Mindestens 65 Individuen wurden mit der Spyware angegriffen, schreibt das Citizen Lab. Es sei die mit Abstand größte Zahl an Zielpersonen in einem einzigen Fallkomplex, den das kanadische Labor bislang untersucht hat. Dort geht man aber davon aus, dass die Gesamtzahl deutlich höher liegt, unter anderem weil die eigenen Analysewerkzeuge vor allem auf iOS angepasst sind, Android-Smartphones in Spanien aber viel weiter verbreitet sind. Mit der Spyware können die infizierten Geräte umfangreich ausspioniert werden, auch Kryptomessenger bieten dann keinen Schutz mehr. Bislang waren Angriffe mit Pegasus vor allem in nicht-demokratischen Staaten oder Staaten mit immer autokratischer agierenden Regierungen wie Polen und Ungarn gefunden worden.

Die Enthüllung dürfte die Debatte über eine Unabhängigkeit Kataloniens von Spanien erneut anheizen.

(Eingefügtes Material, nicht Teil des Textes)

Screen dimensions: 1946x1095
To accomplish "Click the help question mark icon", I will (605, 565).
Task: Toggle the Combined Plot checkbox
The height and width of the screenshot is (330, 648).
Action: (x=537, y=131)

Die Region im Nordosten der iberischen Halbinsel hat eine eng mit Spanien verbundene, aber dennoch unabhängige Geschichte und mit Katalanisch eine eigene Sprache. In der Franco-Diktatur war die katalanische Kultur Verfolgung ausgesetzt, seit deren Ende erfährt die Unabhängigkeitsbewegung große Unterstützung. In den vergangenen Jahren ist die spanische Regierung mit wachsender Härte dagegen vorgegangen, vor allem, nachdem ein verbotenes Referendum abgehalten wurde, in dem eine klare Mehrheit für die Unabhängigkeit votierte. Der damalige katalanische Präsident Carles Puigdemont wurde abgesetzt und floh ins Ausland. Vor diesem Hintergrund erfolgen nun die Enthüllungen des Citizen Lab.

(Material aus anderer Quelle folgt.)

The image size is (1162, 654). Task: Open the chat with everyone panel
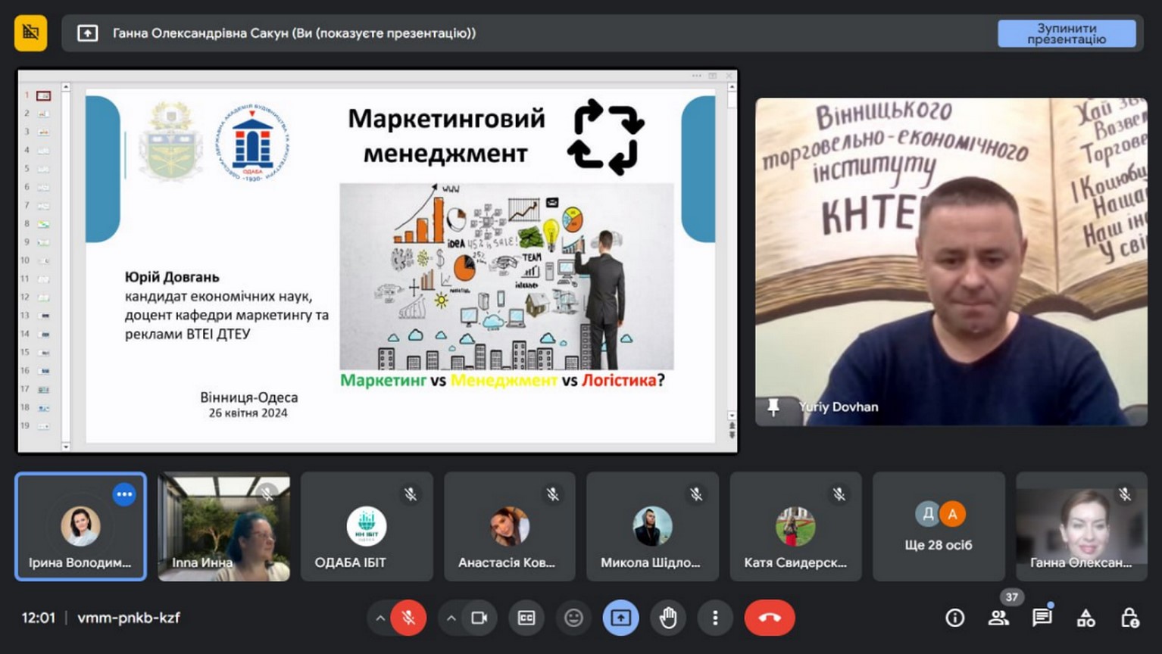(x=1042, y=618)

Eine ganze Reihe von Indizien deute darauf hin, dass die spanische Regierung für die umfangreichen Spyware-Angriffe verantwortlich ist, schreibt das Labor. So seien die Zielpersonen von "offensichtlichem Interesse" für Madrid, in vielen Einzelfällen passe das Timing zur dortigen Regierung und die SMS mit dem Angriffscode hätten oft über Daten verfügt, an die nur die Regierung kommen könnte. Außerdem sei bekannt, dass Spanien ein Kunde der NSO Group war, die hinter der Pegasus-Spyware steckt. Für einen nicht-spanischen Kunden des israelischen Unternehmens wäre der Aufwand auch viel zu hoch, meint das Team aus Kanada. Mit deren Genehmigung listet das außerdem Dutzende Namen von Zielpersonen auf und verdeutlicht damit die Bandbreite der Angriffe.

Aufgeführte Beispiele machen deutlich, wie gezielt die Angriffe durchgeführt wurden und welcher Aufwand betrieben wurde. Ein katalanischer Forscher, der unter anderem an Projekten zur digitalen Stimmabgabe mitgearbeitet hat, wurde demnach insgesamt 26 Mal mit Pegasus-Spyware angegriffen, achtmal gelang eine Infektion. In einem Fall habe er die Malware einen mutmaßlichen Boarding-Pass für einen tatsächlich gebuchten per SMS geschickt bekommen, ergänzt um personenbezogene Informationen der Airline. Teilweise seien auch SMS verschickt worden, die wie offizielle Benachrichtigungen ausgesehen hätten. Im Fall von Carles Puigdemont sei unter anderem dessen Ehefrau angegriffen worden.

Mit den Enthüllungen zu den umfassenden Versuchen, die katalanische Politik und Zivilgesellschaft auszuspionieren, rückt der NSO-Skandal nun weiter nach Europa. Zuletzt hatte es Berichte gegeben, dass damit auch ein Mitglied der EU-Kommission und mehrere Angestellte der EU-Exekutive angegriffen wurden. Zum Jahreswechsel erschütterte ein als "Polens Watergate" betitelter Skandal um ausspionierte Oppositionelle die polnische Politik. Seinen Anfang hatte der Skandal vergangenen Sommer genommen, mit einer Liste von 50.000 Zielpersonen, die mit Pegasus angegriffen wurden. Die für Pegasus verantwortliche NSO Group versichert trotzdem, dass die Spyware nur an Regierungen gegeben werde, um im Kampf gegen organisierte Kriminalität und Terrorismus zu helfen. Auch in Spanien war das wohl nicht der Fall.